==== Material for this exercise ====
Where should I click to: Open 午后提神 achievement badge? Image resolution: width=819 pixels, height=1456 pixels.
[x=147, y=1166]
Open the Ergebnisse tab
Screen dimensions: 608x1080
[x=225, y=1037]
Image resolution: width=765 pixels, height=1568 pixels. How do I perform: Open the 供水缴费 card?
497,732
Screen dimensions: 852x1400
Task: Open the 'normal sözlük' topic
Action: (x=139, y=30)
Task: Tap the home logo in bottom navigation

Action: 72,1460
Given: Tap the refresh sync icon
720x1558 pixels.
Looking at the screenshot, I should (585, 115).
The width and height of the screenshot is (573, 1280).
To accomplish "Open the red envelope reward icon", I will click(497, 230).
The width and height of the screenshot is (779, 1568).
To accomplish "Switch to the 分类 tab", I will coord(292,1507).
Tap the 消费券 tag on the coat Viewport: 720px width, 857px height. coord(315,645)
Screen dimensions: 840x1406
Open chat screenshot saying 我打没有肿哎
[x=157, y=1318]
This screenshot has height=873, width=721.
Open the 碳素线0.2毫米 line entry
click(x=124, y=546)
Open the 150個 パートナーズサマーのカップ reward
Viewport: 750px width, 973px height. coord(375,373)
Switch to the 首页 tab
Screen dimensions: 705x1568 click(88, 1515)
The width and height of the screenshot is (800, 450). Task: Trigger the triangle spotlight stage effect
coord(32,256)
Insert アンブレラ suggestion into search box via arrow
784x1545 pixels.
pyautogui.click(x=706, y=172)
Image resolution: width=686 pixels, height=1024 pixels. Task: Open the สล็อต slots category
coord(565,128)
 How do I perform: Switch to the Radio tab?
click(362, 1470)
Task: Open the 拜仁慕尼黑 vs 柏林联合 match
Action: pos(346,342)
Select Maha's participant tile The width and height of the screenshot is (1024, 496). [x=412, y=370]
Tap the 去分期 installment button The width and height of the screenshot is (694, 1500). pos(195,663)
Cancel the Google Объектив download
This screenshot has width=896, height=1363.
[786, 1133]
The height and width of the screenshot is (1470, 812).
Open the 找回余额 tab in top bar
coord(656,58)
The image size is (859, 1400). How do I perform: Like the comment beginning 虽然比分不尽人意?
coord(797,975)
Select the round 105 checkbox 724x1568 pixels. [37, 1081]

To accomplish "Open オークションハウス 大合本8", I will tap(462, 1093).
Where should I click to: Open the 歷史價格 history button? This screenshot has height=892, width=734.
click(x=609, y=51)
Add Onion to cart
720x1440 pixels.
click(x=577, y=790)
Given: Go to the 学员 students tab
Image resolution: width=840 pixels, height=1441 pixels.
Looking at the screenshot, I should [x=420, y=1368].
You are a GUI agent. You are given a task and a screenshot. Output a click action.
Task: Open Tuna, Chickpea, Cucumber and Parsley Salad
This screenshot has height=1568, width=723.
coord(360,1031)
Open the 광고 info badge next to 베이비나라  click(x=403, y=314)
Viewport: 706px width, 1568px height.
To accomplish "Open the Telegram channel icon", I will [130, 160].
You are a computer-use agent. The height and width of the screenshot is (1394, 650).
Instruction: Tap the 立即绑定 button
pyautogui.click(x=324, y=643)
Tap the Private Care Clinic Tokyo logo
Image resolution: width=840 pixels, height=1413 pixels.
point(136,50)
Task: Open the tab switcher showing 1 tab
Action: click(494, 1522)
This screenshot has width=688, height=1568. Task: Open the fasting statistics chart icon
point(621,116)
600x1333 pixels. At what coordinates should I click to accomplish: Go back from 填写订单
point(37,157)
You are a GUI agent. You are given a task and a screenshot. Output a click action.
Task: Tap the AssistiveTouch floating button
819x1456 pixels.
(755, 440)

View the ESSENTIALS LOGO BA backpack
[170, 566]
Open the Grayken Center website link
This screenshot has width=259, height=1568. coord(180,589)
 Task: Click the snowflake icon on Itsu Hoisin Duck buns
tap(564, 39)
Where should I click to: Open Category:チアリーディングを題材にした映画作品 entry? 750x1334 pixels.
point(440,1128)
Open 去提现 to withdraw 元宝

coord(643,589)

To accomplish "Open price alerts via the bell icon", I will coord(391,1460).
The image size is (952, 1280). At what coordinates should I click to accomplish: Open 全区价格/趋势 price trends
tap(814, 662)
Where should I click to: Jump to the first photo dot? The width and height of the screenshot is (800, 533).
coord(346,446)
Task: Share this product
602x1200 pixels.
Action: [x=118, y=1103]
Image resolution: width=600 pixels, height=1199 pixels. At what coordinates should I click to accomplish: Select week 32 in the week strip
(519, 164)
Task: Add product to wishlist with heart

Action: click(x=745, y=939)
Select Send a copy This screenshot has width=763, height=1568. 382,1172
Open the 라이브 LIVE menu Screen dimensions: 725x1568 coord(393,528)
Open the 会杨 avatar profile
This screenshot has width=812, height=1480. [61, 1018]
====
◆ **Requirements**
Locate each line above that contains the word "Where" and copy those lines.

◆ **Answer to the problem**
Where should I click to: Open 午后提神 achievement badge? Image resolution: width=819 pixels, height=1456 pixels.
Where should I click to: Open the 歷史價格 history button? This screenshot has height=892, width=734.
Where should I click to: Open Category:チアリーディングを題材にした映画作品 entry? 750x1334 pixels.
Where should I click to: Jump to the first photo dot? The width and height of the screenshot is (800, 533).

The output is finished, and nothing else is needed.